Roscoe Mitchell, last member standing from the first Art Ensemble Of Chicago lineup, says that this contemporary one has convened, and enlisted multiple collaborators more, for the chief purpose of honouring former members of this mighty avant-garde jazz collective who’ve since left this earth. “Dedicated to Lester Bowie, Shaku Joseph Jarman and Malachi Favors Maghostut,” reads the pleasantly sans serif-typefaced cover. A half-century of activity – the Art Ensemble were fairly prolific through much of the 1970s at least; with Mitchell turning 80 next year and still employed in academia, it’s understandably slower nowadays – is but a hook for a salute to the departed. We Are On The Edge, a double-CD set featuring 12 studio recordings and a live performance from Michigan last year, is both a graceful tribute and a testament to these musicians’ questing vision.
The studio recordings, featuring a total of 18 performers, reimagine a few older Art Ensemble pieces amidst several new compositions, and rarely if ever is there a sense of the results feeling archaic, or indeed aiming for the bleeding edge of modernity. ‘Variations And Sketches From The Bamboo Terrace’ is an orchestral work of Mitchell’s dating from the late 80s and here blessed with the vocal of Rodolfo Cordova-Lebron, an opera singer with no apparent profile outside of this album. Classical modes have been employed throughout the Art Ensemble’s catalogue, so this fits into their legacy; in a different way, and from the other end of the vocal pavilion, is Camae ‘Moor Mother’ Ayewa, whose boiling-point slam poet lyrics enliven the title track and ‘I Greet You With Open Arms’, plus the more sedate flute-and-handdrums number ‘Mama Koko’.
The album’s instrumental turns are no less arresting. ‘Chi-Congo 50’, originally a Malachi Favors composition from 1970, is a percussion-led heater of intangible rhythmic fluidity, and a showcase of sorts for Titos Sompa and Enoch Williamson, both present in the group’s orbit almost from the beginning, and Famoudou Don Moye, after Mitchell the most venerable full-time member. ‘Saturday Morning’ and ‘Fanfare And Bell’ highlight the Art Ensemble’s rhythm-driven and classical leanings respectively, cellist Tomeka Reid forging an especially striking presence on the latter.
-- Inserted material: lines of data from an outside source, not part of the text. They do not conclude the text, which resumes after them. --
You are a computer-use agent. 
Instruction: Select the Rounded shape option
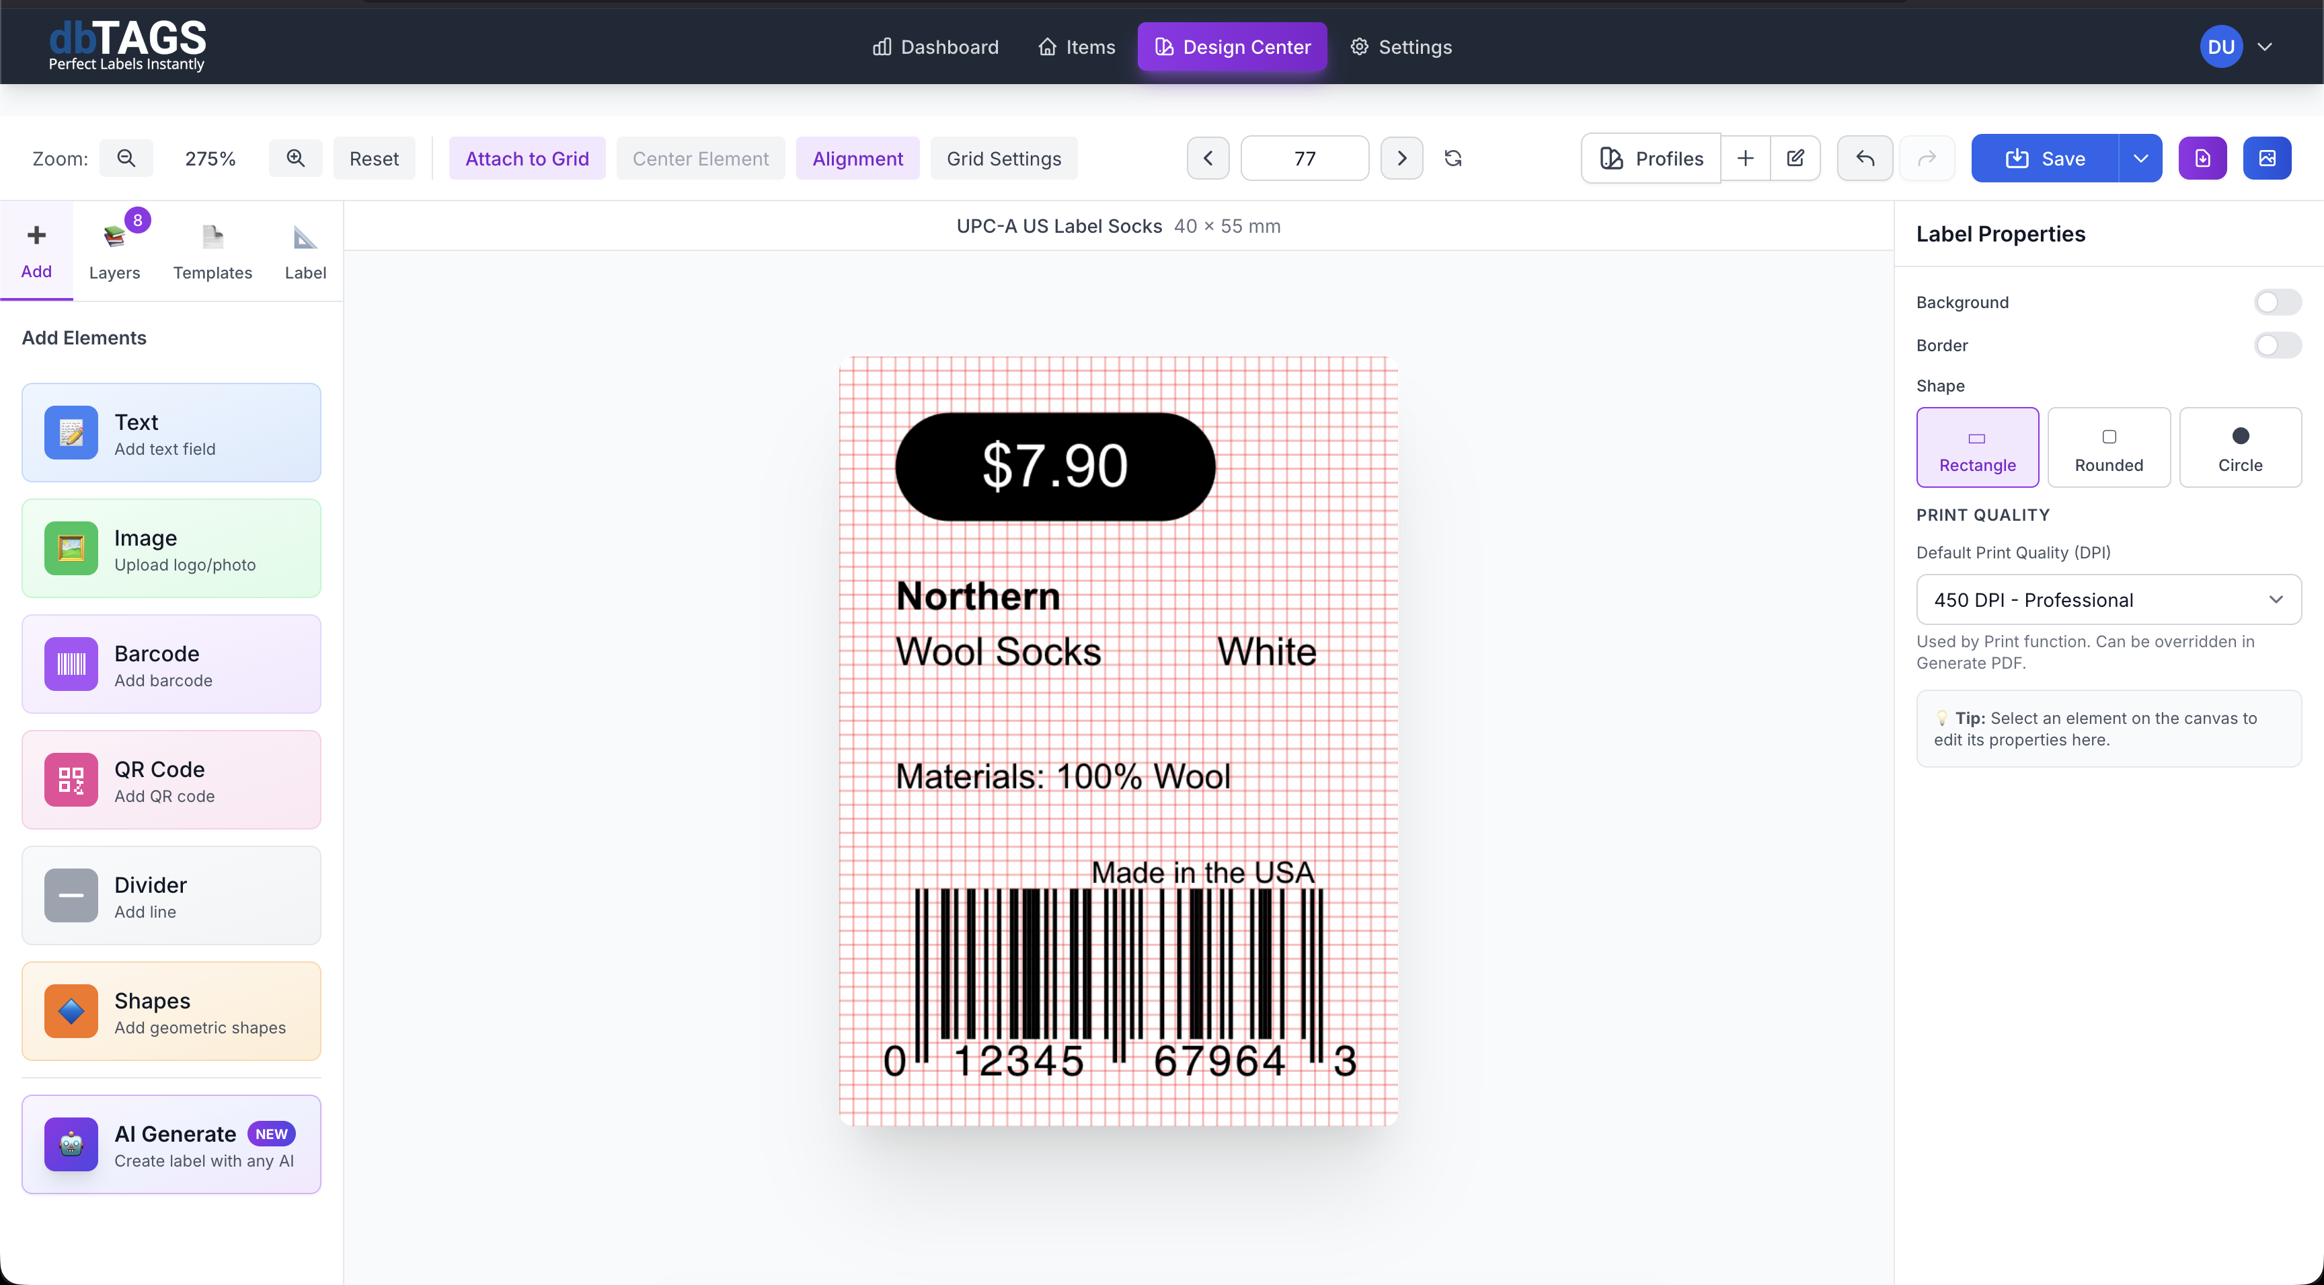pos(2108,447)
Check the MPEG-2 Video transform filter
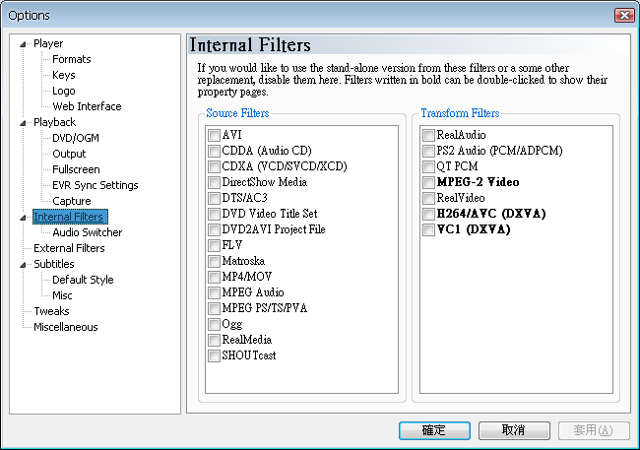640x450 pixels. [428, 182]
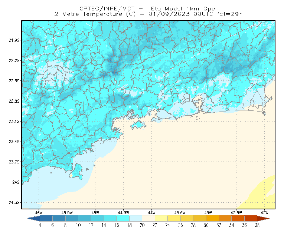Click the dark blue 4-6 color band

pyautogui.click(x=46, y=218)
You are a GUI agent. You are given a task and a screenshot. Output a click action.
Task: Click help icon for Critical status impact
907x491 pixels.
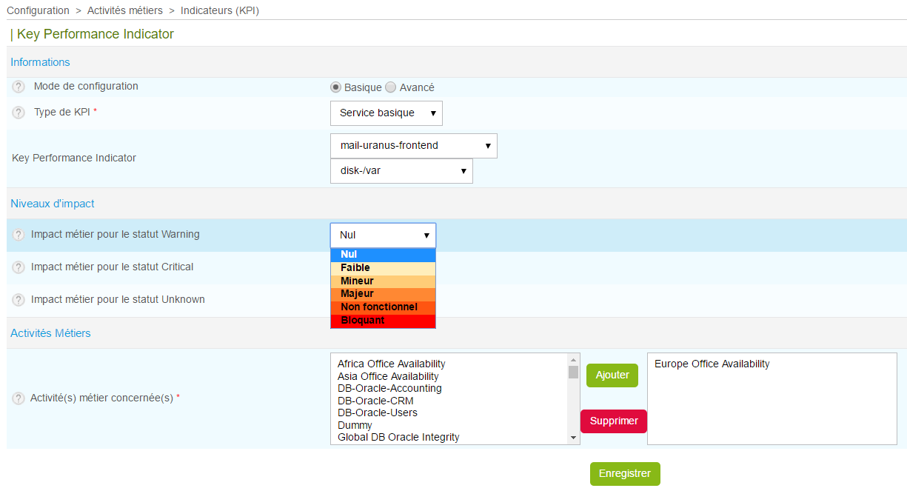point(19,267)
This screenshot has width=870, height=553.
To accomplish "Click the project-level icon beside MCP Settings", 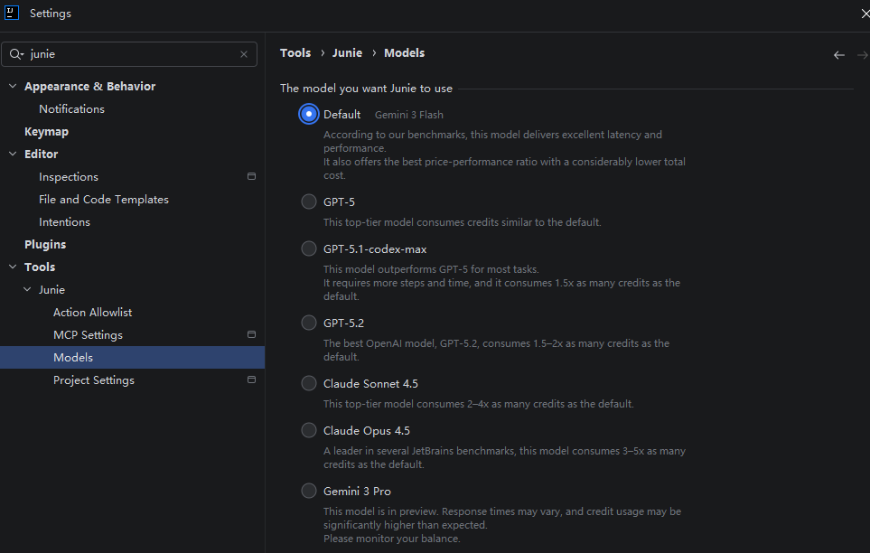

And ‘Oasis At Dusk’, which closes the first disc, is perhaps the most prominent platform for Mitchell’s saxophone: free without being tonally harsh, teeming with snaky fervour that belies his age.
The version of ‘Oasis…’ that appears on the second, live disc was taped only a few days after the studio take but has a markedly different, flute-led energy: testament that virtuosity is the Art Ensemble’s watchword. The setting, perhaps, encourages lengthier detours, notably a 19-minute ‘Tutankhamun’ (another of Favors’, and also 50 this year) which builds from eerie sparseness to slippery knots of sax and bells. ‘Saturday Morning’ is upfront, almost bullish compared to the previous version, all alto blare and punished congas, while a cheerful lope through 1973’s ‘Odwalla’ is Mitchell’s cue to introduce his entire band. They’re received with glee by the audience, as this resultant document ought to be.